The great castello was quiet around her—it was open to the public only on certain days of the week or by appointment—and felt empty, even though she knew that hordes of servants were all around her, perhaps even watching her, just out of sight.

Bethany felt a drowning sensation, as if she was being sucked backward in time, thrown back four years into that other life where she had been so miserable, so terribly alone. And it had been worse because she had not known how alone she was at first—she had still believed that she would recover from her father’s death with Leo’s help, that he would become the family she so deeply craved.

Instead, he had abandoned her in every way that mattered.

As if the stones themselves remembered that grief, that ache, they seemed to echo not just her footsteps as she walked but her memories of those awful days here when she’d been so isolated, scared and abandoned.

She barely saw the impressive entryway, the tapestries along the stone walls inside the grand entrance, the rooms filled with priceless art and antiques, each item resplendent with its pedigree, its heritage, its worth across centuries. Her silent escorts ushered her up above the public rooms to the family wing, then down the long, gleaming hallway toward her old, familiar door. But all she could see was the past.
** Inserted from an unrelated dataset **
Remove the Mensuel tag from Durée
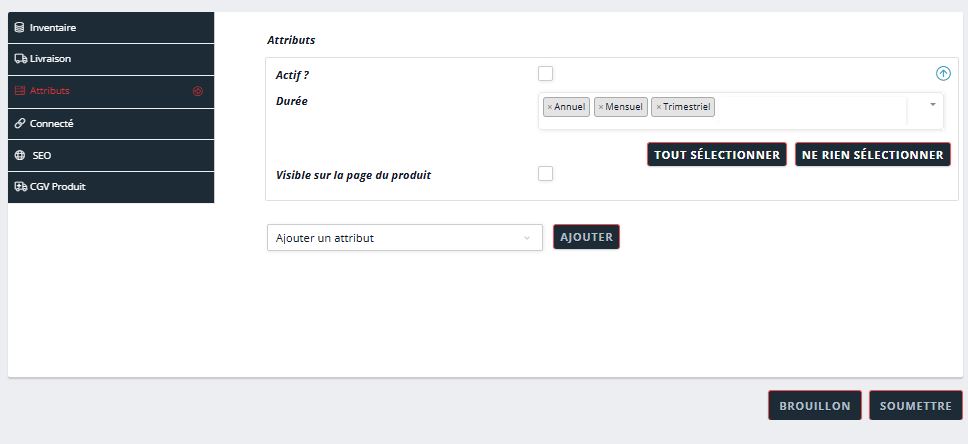The image size is (968, 444). (600, 107)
And then it was done. Her suitcase was deposited just inside her chamber and the door was closed behind her with a muted click. She stood inside the bedroom suite that had once been hers, her luxurious cage, quite as if she had never left.

Bethany let her head drop slightly forward, squeezing shut her eyes as she stood there in the center of the grand room. This was the principessa’s historic suite, handed down over the ages from one wife to the next. It boasted the finest furnishings, gilt-edged and ornate. The bed was canopied in gold, the regal bedspread an opulent shade of red. Everything was made of the darkest, richest wood, lovingly crafted and polished to a high shine. There was never a hint of dust in this room, never an item out of place—except for Bethany herself, she thought wryly.
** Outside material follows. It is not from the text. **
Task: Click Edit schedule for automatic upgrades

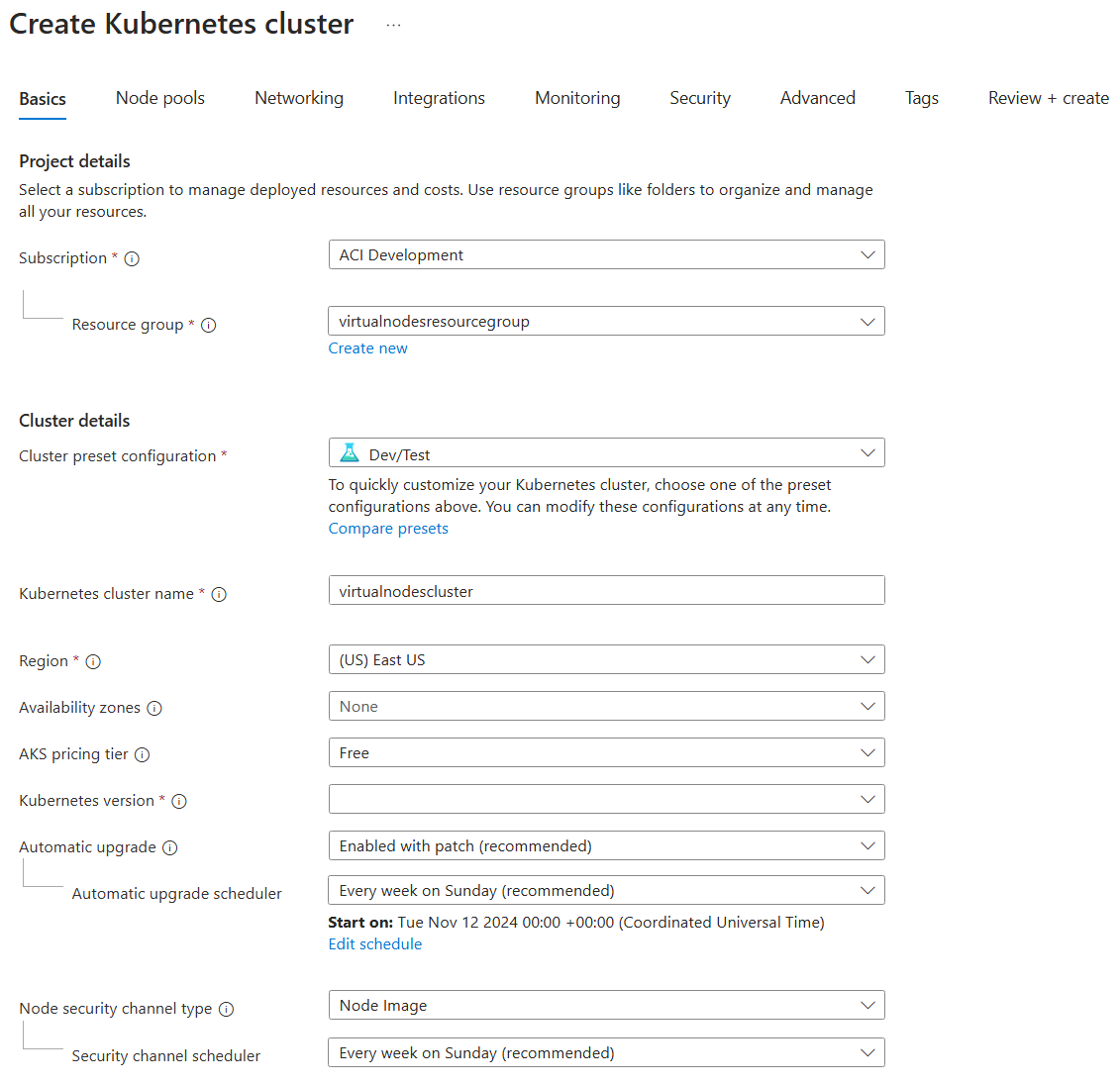Action: point(374,943)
She did not have to investigate to know that all was precisely as it had been the last time she’d been here. She did not have to walk to the towering windows to know what she would see through them: the finely sculpted
gardens and beyond them, the rooftops of the village and the gentle, inviting roll of Italian countryside reaching for the horizon. All of it was beautiful beyond measure, and yet somehow capable of making that ache inside of her grow so much more acute.

And she did not have to turn when she heard the paneled side-door open because she knew exactly who would be standing there. But she could not seem to help herself, her gaze was drawn to him as if he were a flickering flame and she no more than a moth. She wished even that did not hurt her, but it did. It still did.

Leo lounged against the paneled door frame, his long, lean form packed into dark trousers and a cashmere black sweater that emphasized his whipcord strength. His eyes seemed nearly black, and she fought off the urge to rub at the back of her neck where the fine hairs there whispered in warning.

He looked dark and powerful, like one of the ancient Roman gods that had once roamed this land, capricious and cruel. And she knew he was bent on vengeance just the same. He did not show her that sardonic smile of his, that mocking twist of his sensual lips.

He did not need to. Her very presence was enough.

Already she felt as if she’d lost everything. Again.

“Ah, principessa,” Leo said, his tone laced with irony. “Welcome home.”

He took a moment to drink in the sight of her, back where she belonged after all of this time. Finally.

It almost eased the three years’ worth of simmering anger and the deeper current beneath it he felt when he looked at her. She crossed her arms over her middle, as if it hurt her to stand there in the ancestral bedroom
where she had once lived. Where—he knew, whether she did or not—she would live again.